We’re told that in order to be free, that in order to love freely and unconditionally, that leaving our expectations at the door is necessary in order for us to fully enjoy the experience. I do not disagree with this, however I think it can be healthy to have expectations in our sexual and romantic relationships. I believe it’s important to find practice that enhances your life, the life of those around you and enriches your relationships with the people in your life–your relatives, your friends, your lovers, your partners, acquaintances, co-workers, housemates and every single human being that crosses your path–those seen and unseen.
In my romantic and sexual relationships I’ve developed expectations that have completely transformed the type of people who are drawn to me, their actions toward me and most importantly how I feel and see myself in love, sex, desire and attraction. You should establish your expectations based on how you want to treat others around you. My expectations are as follows:
- I expect to share in laughter with my lovers/partners
- I expect for you to give me shit!
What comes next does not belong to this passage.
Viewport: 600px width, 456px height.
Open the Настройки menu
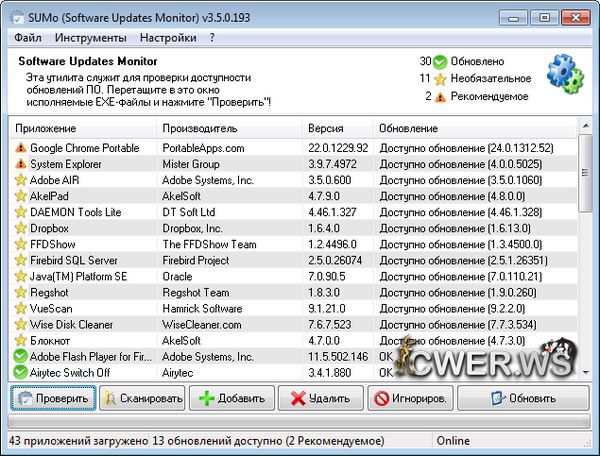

They include:
- funny faces (at least if I give you a few)
- ease and peace wherever and whenever possible
- I expect our sexual encounters to be pleasurable (and we can determine each time what pleasurable means to each of us based on our particular mood or just how the wind is blowing that day)
- A smile once in a while
- Sweet/kind words or piercing, lustful silence
- I expect laughter
- I expect a slow wine
I have no choice but to respect you…look at all the shit you just gave me.